■ Source document:
------------
Preached at the Church of St John the Divine, Victoria BC

Text: Jeremiah 18:1-11 and Psalm 139

Audio here

 

Come, go down to the potter’s house, and there I will let you hear my words…

But before we go: Put down whatever you are working on – the dishes can wait until later, and that TV show is already on Netflix.  Put down whatever you are thinking about, whatever is distracting you – the shopping list can be put together later, and there will be plenty of time after church to plan the rest of the long-weekend. Because together we have been asked to step out of our home, step out of our office, step out of our comfortable pew, and go for a short walk.

We are going down to the potter’s house – perhaps it is an unfamiliar place, because we’re more likely to pick up a new piece of pottery at the mall or at the market than we are to visit the potter’s home studio… But maybe in this unfamiliar place we might be better able to hear and see and smell the words of God.

The potter’s house is just over there – around that corner. Watch out for the step and mind your head as we duck through the door. It feels a little close inside, but don’t worry, there is plenty of room for us all. God has invited us here to hear her words.

As we listen for the word of God, look around you, see and smell and hear the sights and smells and sounds of the potter at work – the whirr of the wheel, the smell of fresh clay, the cool splashes of water used to work the clay, and the bright colours of already glazed and fired vessels on the shelf on the far side of the room. There is such a difference between the two: this malleable clay being moved around on the wheel by the potter’s firm but gentle hands – compared with the brightly painted, gleaming, hard vessels lining the shelf, waiting to be sold and used.

As we watch, the potter pulls the clay off of the wheel, reshapes it, and begins again. And as we see the new vessel emerge out of the hands of the potter from the lump of clay on the wheel, it occurs to you that this transformation would no longer be possible with those brightly glazed vessels over on the shelf.  This clay held lovingly in the potter’s hands has not yet been fired. And unlike fired clay that has dried and shrunk, hardened into a permanent structure and shape, and become rigid and brittle; this unfired clay is plastic and moldable. It can be shaped and reshaped over and over again. It is flexible and responsive. It is a material of possibility.

Not moldable so that the potter can do whatever they desire with the clay, but left unfired so that it can constantly be worked and reworked – as flaws are found in the clay, they can be removed. As strengths are found, they can be built on. The hands of the potter are so sensitive that they can feel all of these strong points and weak points in the clay with the tenderest of touches…

 

Lord, you have searched me out and known me, you know my sitting down and my rising up, you discern my thoughts from afar.
You press upon me behind and before and lay your hand upon me.
Where can I go from your spirit? 
For you yourself created my inmost parts; you knit me together in my mother’s womb.
------------
■ Information provided:
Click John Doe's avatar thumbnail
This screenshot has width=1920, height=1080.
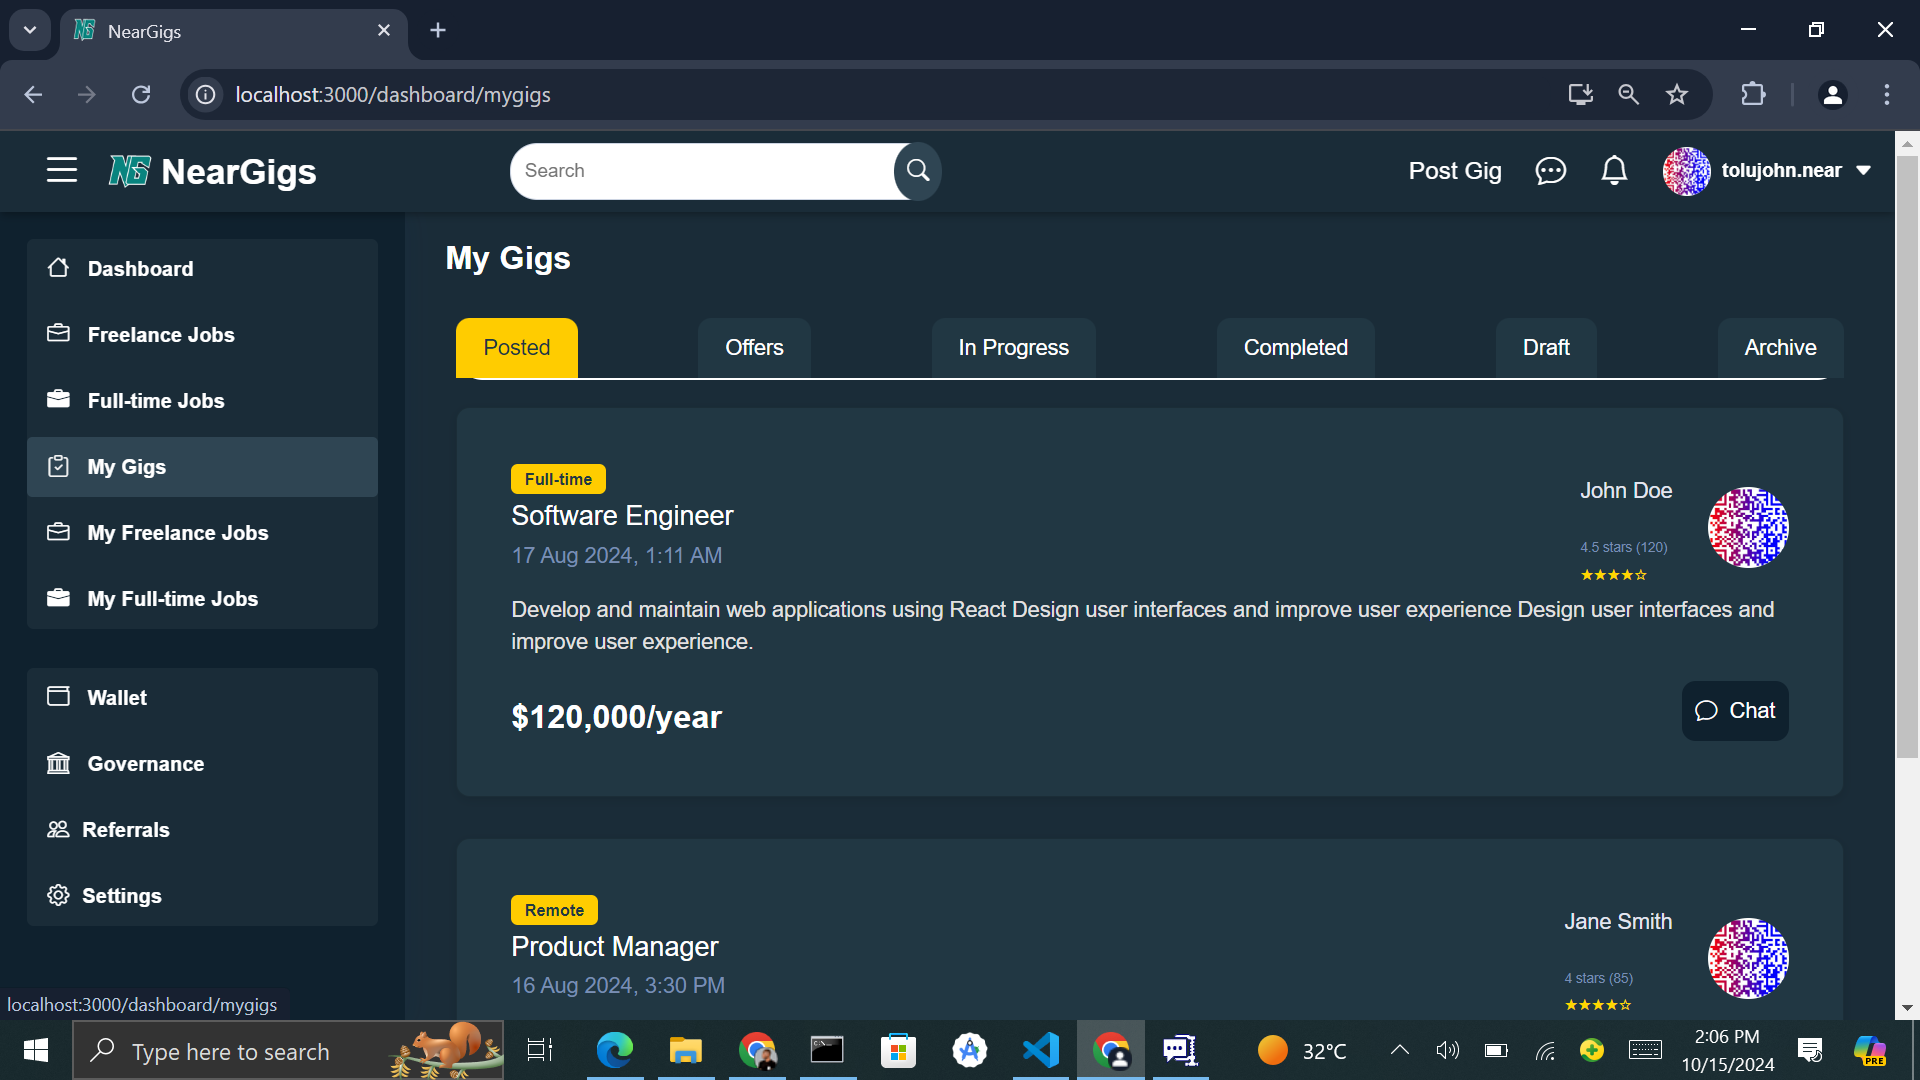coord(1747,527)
------------
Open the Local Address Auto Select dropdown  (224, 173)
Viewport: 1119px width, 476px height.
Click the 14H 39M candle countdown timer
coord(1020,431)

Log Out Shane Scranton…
------------
■ Challenges:
1. Which two scripture passages does the sermon give as its text?
2. Please pick up the sermon on the potter's house after its final line and keep writing it.
You won't need the entries.

■ Final results:
1. Jeremiah 18:1-11 and Psalm 139.

2.
I will thank you because I am marvellously made; your works are wonderful and I know it well.
My body was not hidden from you, while I was being made in secret and woven in the depths of the earth…

And then you remember those creation stories: God scooped up clay, scooped up dust from the earth and formed it to become a person. As the Creator leaned over the clay, shaping it, the air and water that makes up breath was breathed into the clay, giving it life.  Not to become dry, rigid, brittle vessels, but flexible, responsive vessels – every pore of the unfired clay still filled with the Living Water that continues to give life day after day after day

And those individually formed, intricately knit, wonderful human bodies come together to create an even bigger living vessel that we see here today: the church. Not a hard or rigid structure – beautiful and shiny, but only good for one or two things and certainly not flexible – though some days our physical plant may feel hard and inflexible – but a living, breathing, flexible, responsive vessel that is continually being shaped and reshaped as strong points and weak points are found: building on the strong and reshaping to shore up the weak. Changing and responsively reshaping over and over as more living water is added to the clay.

Not so that the potter can have their way with the clay, arbitrarily making it into whatever they desire – plucking up, breaking down, building, or planting at will, but a mutual responsiveness : as the clay responds to the potter and the potter to the clay, so we respond to God and God to us.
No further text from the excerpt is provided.